ACLU calls for prohibition of ‘marijuana smell’ warrantless searches
Jeremy M. Lazarus | 8/16/2018, 6 a.m.
He said while he refused to be searched, the officer searched his two friends and the car after more officers arrived.
He said police “found nothing.”
“It was just ridiculous,” Mr. Timmons said.
Such examples have led the American Civil Liberties Union of Virginia to call for policy changes to prevent unwarranted searches.
“We believe that police departments should adopt policies that prohibit these kinds of pretextual stops,” Claire Guthrie Gastañaga, executive director of the constitutional watchdog organization, stated in an email to the Free Press.
Ms. Gastañaga stated that departments in Richmond and elsewhere “should require officers to document that they have independent probable cause to believe a crime has been committed before conducting a search or seeking consent to do so.”

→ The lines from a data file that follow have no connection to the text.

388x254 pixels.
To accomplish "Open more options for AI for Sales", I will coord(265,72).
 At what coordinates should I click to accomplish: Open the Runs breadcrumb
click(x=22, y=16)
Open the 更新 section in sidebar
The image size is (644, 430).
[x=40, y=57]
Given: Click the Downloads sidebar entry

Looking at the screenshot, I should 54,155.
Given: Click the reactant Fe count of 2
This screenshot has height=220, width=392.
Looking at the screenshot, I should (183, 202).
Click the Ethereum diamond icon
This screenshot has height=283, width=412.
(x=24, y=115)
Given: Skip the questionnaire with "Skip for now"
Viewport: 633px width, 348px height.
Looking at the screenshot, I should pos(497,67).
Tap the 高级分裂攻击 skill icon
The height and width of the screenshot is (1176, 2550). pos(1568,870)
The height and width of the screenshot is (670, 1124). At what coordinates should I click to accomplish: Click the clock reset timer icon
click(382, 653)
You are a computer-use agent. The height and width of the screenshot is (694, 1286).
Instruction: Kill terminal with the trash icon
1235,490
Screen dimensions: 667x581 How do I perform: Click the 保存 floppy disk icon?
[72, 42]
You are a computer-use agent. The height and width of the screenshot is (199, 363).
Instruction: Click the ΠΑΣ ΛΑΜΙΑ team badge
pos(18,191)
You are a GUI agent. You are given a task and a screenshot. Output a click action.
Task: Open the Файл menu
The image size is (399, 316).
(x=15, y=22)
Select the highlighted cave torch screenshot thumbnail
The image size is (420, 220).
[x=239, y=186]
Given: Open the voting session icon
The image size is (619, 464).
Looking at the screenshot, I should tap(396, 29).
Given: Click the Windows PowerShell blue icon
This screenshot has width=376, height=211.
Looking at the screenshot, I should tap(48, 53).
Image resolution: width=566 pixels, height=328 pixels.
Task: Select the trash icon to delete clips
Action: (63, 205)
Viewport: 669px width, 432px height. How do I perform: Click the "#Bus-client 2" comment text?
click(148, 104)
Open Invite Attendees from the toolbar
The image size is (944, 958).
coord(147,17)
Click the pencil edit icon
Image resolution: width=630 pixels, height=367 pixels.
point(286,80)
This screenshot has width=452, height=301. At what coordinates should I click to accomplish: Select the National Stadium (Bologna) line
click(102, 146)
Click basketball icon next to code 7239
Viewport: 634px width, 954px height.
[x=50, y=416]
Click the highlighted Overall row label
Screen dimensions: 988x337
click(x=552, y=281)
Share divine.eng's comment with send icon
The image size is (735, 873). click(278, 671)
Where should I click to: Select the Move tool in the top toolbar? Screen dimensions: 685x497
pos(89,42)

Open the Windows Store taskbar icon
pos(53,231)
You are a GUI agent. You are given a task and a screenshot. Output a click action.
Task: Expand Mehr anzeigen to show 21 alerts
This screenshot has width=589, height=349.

She wrote that one reason the ACLU “supports legalizing marijuana or, at a minimum, removing all criminal penalties and civil fines from simple possession and use, is our concern about the escalating and racially disproportionate use of ‘smelling marijuana’ as a justification for traffic stops and stop-and-frisk” activities.
“It is time to remove this misused ‘tool’ from the police arsenal,” she stated.
Massachusetts’ highest court has struck down the tactic. It also is much harder to use in states like Maryland and North Carolina that no longer make personal possession of small amounts of marijuana a crime.
David Baugh, a well-known Richmond area criminal defense attorney, also supports having police back off use of the smell claim.
He said judges and prosecutors never hear about all the stops police conduct in which nothing is found.
“Then there is no arrest,” he said. “The officers just leave,” leaving behind upset people who see their race or ethnicity as the reason they were targeted, he said.
In Mr. Baugh’s view, police overuse of the marijuana smell claim has shredded protections of the U.S. Constitution’s Fourth Amendment against searches without a court warrant.
Mr. Baugh also expressed concern that prosecutors are skating close to “suborning perjury,” or allowing a witness to lie, by allowing officers to testify about smelling marijuana without any supporting evidence.
Mr. Baugh said he and other attorneys often challenge such smell testimony in seeking to get evidence suppressed. But he said such challenges rarely work because judges mostly accept the word of police officers.
“Something needs to be done about it,” he said.